In my time, the GI Bill educational benefits had to be used within a 10-year time frame after your discharge from the military. I started late in that ten year period, but was able to finish my BA and to start a Masters Degree program with help from the GI Bill, at least for the first year of it. I took my Masters Degree at the university I had graduated from with my BA. I was also working for the university in the Admissions Office at the time, so I was able to get an 85% discount on the tuition, which made it possible for the GI Bill to pay for most of the rest of it. In the end, because of the GI Bill and its educational benefits, I had very little student loan debt upon graduating with my Masters degree.
From College Classrooms to First Family Home
I was also able to use the GI Bill to buy my first house. Since its inception, the GI Bill housing benefits have been expanded to include help in repairing, retaining, or for adapting homes for wounded veterans. There have been over 20 million VA home loans guaranteed under the GI Bill, and nearly 90% of them are made with no down payment.

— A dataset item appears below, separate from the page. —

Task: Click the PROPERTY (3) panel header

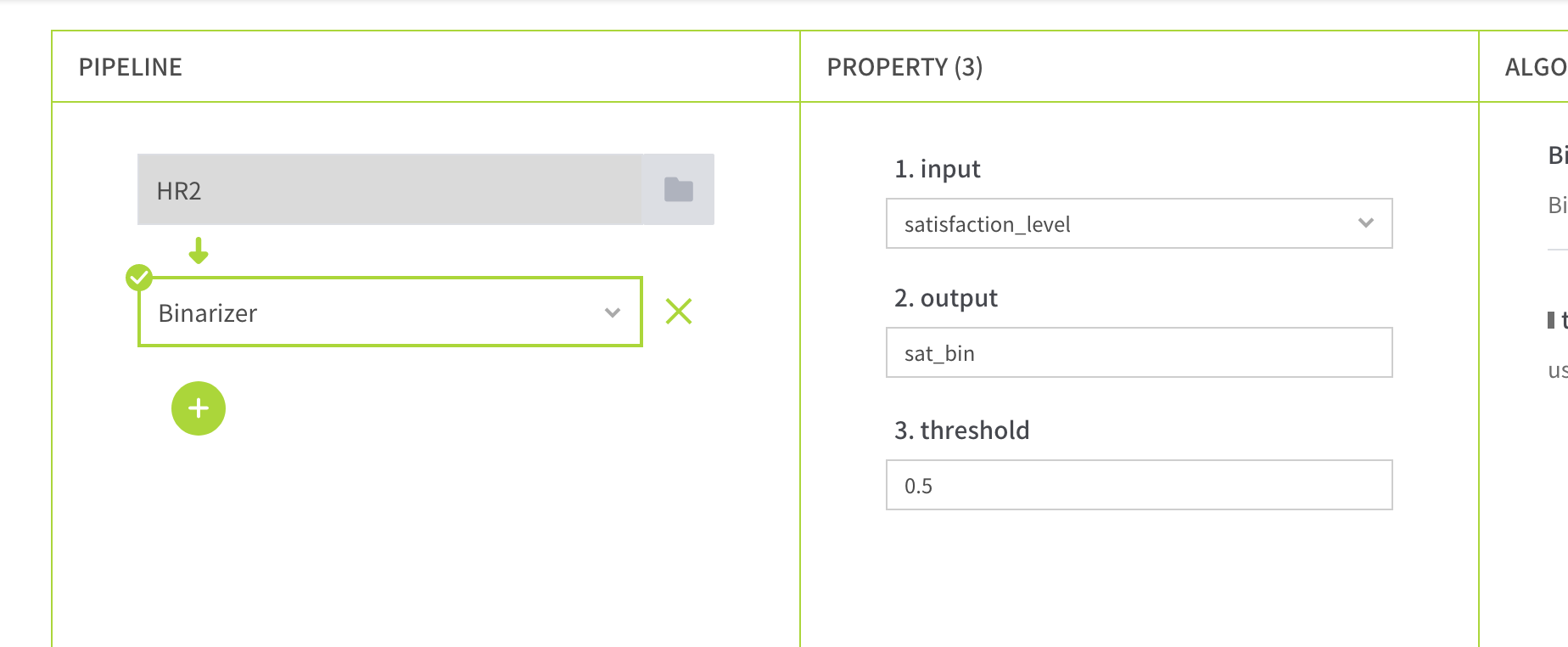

That is how I was able to purchase my first home at a time when my salary was still low and my wife and I had begun a family.
The GI Bill has benefited not just the Veterans who took the opportunities to use it but society as well. It continues to offer those benefits to the newest veterans of our latest wars. The VAs new eBenefits Veterans Employment Center is the first online interagency website that brings together, in one place, public and private job opportunities, as well as resume-building and other career tools. Veterans, transitioning servicemembers, and their spouses are able to be connected through this eBenefits portal to high quality career choices by matching their skills with available public and private job opportunities.
If you are a veteran, or are just now transitioning out of the military back into civilian life, or a spouse of one, I encourage you to look into, and to use fully, any and all of the benefits that the GI BIll offers to you. You deserve them and they are there for you to take advantage of. Don’t waste them. They will give you the chance to create your own opportunities in your life.
The GI Bill has served our Veterans and the nation well for 70 years now. To all who have served and who are serving today, I encourage you to utilize this great set of benefits. You’ll be happy that you did. I certainly am.